Tom Crosby received a 25,000-volt electric shock while ‘playing’ on the railway when he was just 14 years old.
The horrifying injuries he suffered changed his life forever. He now works with Network Rail to visit schools and community groups to warn children about the dangers of playing on the tracks and tell them how to stay safe around the railway.
“I always just thought playing on the tracks was a bit of fun. I never thought it would leave me with nerve damage and visible scars from skin grafts that I'll have for the rest of my life. I was burnt from head to toe and the doctors told my mum that there was only a 25 per cent chance I'd make it through the night.
“After the incident my life completely changed. I went downhill and… reached rock bottom. I decided to contact Network Rail to try and do something positive. They have helped me to tell my story to children and adults across the country to warn people not to trespass on the tracks.

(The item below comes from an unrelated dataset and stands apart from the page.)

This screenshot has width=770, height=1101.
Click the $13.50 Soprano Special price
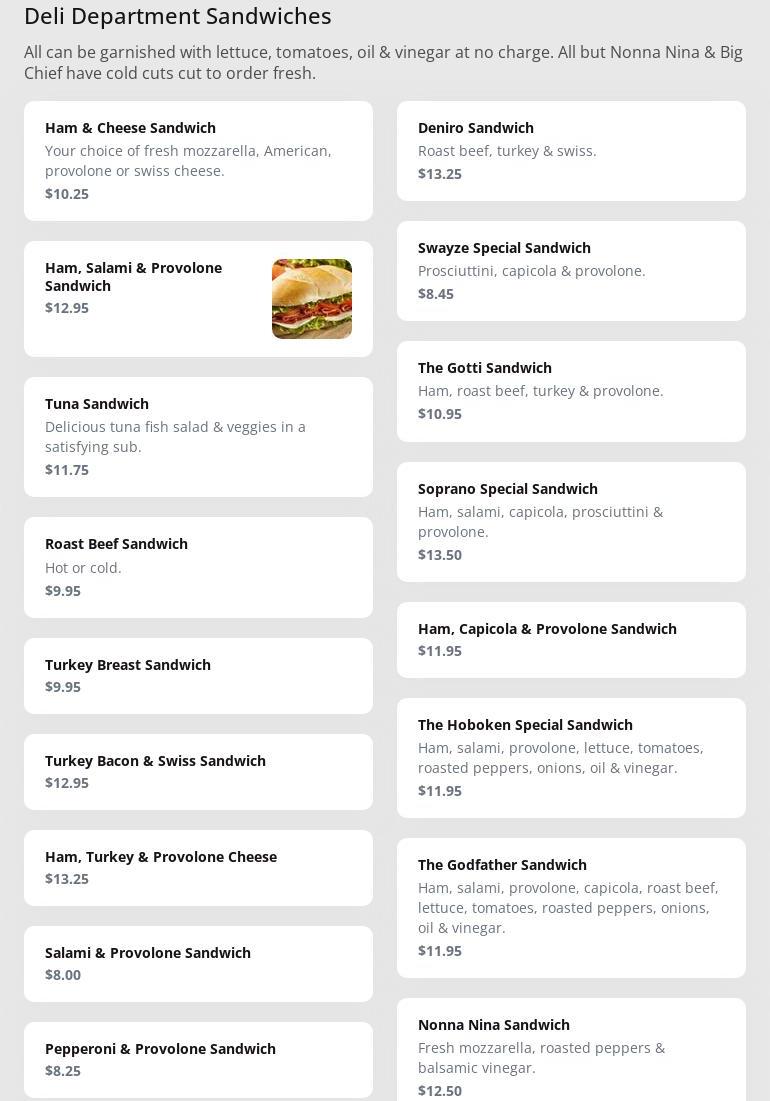(440, 555)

“If I was to tell my 14-year-old-self something, I'd say the railway isn't a playground, it's somewhere that can kill you and that's something no one's family should have to go through.”
You vs. Train
This summer the railway industry launched a national campaign aimed at reducing the number of young people taking risks on the tracks - the proportion of such incidents has increased by almost 80 per cent in the last five years.
More than a quarter of teenagers (27%) confess to behaving in a way that could endanger their life on the railway. One in 10 teenagers admits to walking along the railway line, including more than two fifths (42%) in the last year.
Four years ago, Tom Hubbard, then 16, escaped death after climbing onto a parked train. He was also electrocuted by about 25,000 volts from overhead power cables and suffered third degree burns across 57% of his body.
Tom and his mum Siobhan are taking part in the You vs. Train campaign, which includes a short film based (pictured above) on their story.